[Dataset rows]

:::::

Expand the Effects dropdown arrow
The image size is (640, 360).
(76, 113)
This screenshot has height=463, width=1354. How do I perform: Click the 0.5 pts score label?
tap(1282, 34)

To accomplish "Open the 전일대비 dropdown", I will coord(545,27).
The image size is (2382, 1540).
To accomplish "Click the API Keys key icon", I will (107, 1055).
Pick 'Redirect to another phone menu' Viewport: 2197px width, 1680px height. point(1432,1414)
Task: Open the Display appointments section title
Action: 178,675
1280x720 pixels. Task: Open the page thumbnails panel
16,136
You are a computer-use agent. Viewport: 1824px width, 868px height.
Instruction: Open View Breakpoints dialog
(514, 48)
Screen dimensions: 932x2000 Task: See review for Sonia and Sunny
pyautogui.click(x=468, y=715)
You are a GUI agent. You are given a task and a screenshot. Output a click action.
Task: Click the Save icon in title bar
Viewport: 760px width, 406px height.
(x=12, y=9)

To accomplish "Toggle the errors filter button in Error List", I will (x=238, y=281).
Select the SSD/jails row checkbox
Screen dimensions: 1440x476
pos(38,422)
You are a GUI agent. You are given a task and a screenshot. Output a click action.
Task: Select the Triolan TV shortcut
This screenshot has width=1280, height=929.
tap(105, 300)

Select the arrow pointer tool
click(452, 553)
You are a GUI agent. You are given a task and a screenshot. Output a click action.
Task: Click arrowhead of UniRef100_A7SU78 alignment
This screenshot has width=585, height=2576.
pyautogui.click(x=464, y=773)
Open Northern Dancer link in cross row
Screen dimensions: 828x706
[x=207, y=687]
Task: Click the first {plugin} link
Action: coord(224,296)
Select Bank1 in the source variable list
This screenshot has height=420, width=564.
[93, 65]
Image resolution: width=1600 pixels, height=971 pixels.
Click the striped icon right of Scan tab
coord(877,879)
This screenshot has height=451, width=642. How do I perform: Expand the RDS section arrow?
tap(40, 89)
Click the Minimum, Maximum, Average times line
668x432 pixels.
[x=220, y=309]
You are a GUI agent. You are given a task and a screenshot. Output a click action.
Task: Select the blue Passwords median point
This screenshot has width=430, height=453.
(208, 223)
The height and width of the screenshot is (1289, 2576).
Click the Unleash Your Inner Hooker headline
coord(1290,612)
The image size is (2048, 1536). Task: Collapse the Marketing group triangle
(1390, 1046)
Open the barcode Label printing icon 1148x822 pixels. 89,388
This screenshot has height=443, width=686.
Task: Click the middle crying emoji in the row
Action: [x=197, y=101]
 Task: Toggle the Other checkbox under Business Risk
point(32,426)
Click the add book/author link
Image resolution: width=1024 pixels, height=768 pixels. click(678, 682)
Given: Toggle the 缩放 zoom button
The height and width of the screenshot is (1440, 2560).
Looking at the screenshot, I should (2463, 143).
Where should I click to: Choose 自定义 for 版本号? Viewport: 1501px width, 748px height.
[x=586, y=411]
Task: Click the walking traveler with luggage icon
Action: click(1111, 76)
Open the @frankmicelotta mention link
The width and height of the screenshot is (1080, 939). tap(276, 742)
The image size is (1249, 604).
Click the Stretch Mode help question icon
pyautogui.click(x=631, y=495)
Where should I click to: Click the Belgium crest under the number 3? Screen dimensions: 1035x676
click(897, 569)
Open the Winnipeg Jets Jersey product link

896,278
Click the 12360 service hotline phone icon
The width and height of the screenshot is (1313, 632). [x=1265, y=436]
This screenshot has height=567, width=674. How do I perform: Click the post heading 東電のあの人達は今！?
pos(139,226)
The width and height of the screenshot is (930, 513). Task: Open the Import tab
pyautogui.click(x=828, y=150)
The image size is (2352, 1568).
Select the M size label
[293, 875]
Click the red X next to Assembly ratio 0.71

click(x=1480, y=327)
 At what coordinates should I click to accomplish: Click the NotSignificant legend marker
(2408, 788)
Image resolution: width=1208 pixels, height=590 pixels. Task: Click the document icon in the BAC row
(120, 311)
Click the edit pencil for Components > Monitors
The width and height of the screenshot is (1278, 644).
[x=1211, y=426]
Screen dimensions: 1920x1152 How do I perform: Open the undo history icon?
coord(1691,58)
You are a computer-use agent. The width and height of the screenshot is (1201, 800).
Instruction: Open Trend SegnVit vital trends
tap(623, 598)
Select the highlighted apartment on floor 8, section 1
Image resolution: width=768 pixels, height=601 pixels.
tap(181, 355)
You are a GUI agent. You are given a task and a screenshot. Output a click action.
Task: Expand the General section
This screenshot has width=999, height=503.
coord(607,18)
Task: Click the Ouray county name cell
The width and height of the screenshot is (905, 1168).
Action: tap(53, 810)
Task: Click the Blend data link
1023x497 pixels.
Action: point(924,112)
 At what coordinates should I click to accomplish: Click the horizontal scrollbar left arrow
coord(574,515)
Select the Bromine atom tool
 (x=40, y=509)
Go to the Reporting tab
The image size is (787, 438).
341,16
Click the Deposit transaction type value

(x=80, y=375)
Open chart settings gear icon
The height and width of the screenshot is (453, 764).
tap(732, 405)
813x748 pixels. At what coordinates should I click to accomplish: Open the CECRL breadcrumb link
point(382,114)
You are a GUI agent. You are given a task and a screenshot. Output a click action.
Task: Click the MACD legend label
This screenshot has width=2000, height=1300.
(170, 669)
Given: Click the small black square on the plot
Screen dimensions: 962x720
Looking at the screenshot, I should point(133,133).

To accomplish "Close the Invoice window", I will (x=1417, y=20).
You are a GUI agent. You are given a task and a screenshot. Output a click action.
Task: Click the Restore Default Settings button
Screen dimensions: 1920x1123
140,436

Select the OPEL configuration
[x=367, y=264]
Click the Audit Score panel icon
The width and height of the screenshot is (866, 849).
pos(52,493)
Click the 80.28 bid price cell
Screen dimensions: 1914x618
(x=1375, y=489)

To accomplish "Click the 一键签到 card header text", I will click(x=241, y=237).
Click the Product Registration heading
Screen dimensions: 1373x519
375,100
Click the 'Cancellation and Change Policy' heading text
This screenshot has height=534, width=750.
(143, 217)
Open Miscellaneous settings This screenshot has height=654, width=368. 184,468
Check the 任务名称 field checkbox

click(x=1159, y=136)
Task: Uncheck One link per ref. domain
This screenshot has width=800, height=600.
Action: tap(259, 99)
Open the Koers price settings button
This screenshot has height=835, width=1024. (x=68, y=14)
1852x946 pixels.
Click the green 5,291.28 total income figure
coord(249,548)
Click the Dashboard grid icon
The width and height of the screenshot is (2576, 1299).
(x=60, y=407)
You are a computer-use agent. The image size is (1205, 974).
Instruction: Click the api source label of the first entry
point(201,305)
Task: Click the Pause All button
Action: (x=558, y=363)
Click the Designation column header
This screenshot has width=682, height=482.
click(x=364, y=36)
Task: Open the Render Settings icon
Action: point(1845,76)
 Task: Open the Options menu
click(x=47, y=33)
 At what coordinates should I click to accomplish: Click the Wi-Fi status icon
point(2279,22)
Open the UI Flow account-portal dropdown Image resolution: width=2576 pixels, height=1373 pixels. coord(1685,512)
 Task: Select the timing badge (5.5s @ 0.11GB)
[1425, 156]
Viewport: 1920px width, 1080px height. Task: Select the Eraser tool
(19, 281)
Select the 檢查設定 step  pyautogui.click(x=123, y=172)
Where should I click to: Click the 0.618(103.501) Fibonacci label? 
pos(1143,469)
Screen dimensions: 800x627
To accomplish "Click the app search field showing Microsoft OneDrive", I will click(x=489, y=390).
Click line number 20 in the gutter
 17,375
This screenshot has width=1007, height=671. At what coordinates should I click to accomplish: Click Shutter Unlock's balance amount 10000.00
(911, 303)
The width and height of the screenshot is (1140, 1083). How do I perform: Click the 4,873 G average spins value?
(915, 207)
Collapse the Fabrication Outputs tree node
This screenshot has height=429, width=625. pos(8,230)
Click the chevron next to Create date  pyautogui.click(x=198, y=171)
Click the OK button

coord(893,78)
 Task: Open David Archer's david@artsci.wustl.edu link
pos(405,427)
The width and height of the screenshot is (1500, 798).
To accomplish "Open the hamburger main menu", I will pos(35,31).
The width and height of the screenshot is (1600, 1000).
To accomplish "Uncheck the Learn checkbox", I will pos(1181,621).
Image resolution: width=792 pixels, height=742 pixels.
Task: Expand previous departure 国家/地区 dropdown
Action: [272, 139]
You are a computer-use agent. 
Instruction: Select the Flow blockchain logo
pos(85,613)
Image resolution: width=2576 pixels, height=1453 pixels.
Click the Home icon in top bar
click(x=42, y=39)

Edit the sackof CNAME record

:::::

WHAT IS EXPECTED:
Reproduce, without any changes, the stretch of items from the line that contains "You are a computer-use agent. Viewport: 1824px" through the line that contains "coord(1290,612)".

RIGHT ANSWER:
You are a computer-use agent. Viewport: 1824px width, 868px height.
Instruction: Open View Breakpoints dialog
(514, 48)
Screen dimensions: 932x2000 Task: See review for Sonia and Sunny
pyautogui.click(x=468, y=715)
You are a GUI agent. You are given a task and a screenshot. Output a click action.
Task: Click the Save icon in title bar
Viewport: 760px width, 406px height.
(x=12, y=9)

To accomplish "Toggle the errors filter button in Error List", I will (x=238, y=281).
Select the SSD/jails row checkbox
Screen dimensions: 1440x476
pos(38,422)
You are a GUI agent. You are given a task and a screenshot. Output a click action.
Task: Select the Triolan TV shortcut
This screenshot has width=1280, height=929.
tap(105, 300)

Select the arrow pointer tool
click(452, 553)
You are a GUI agent. You are given a task and a screenshot. Output a click action.
Task: Click arrowhead of UniRef100_A7SU78 alignment
This screenshot has width=585, height=2576.
pyautogui.click(x=464, y=773)
Open Northern Dancer link in cross row
Screen dimensions: 828x706
[x=207, y=687]
Task: Click the first {plugin} link
Action: coord(224,296)
Select Bank1 in the source variable list
This screenshot has height=420, width=564.
[93, 65]
Image resolution: width=1600 pixels, height=971 pixels.
Click the striped icon right of Scan tab
coord(877,879)
This screenshot has height=451, width=642. How do I perform: Expand the RDS section arrow?
tap(40, 89)
Click the Minimum, Maximum, Average times line
668x432 pixels.
[x=220, y=309]
You are a GUI agent. You are given a task and a screenshot. Output a click action.
Task: Select the blue Passwords median point
This screenshot has width=430, height=453.
(208, 223)
The height and width of the screenshot is (1289, 2576).
Click the Unleash Your Inner Hooker headline
coord(1290,612)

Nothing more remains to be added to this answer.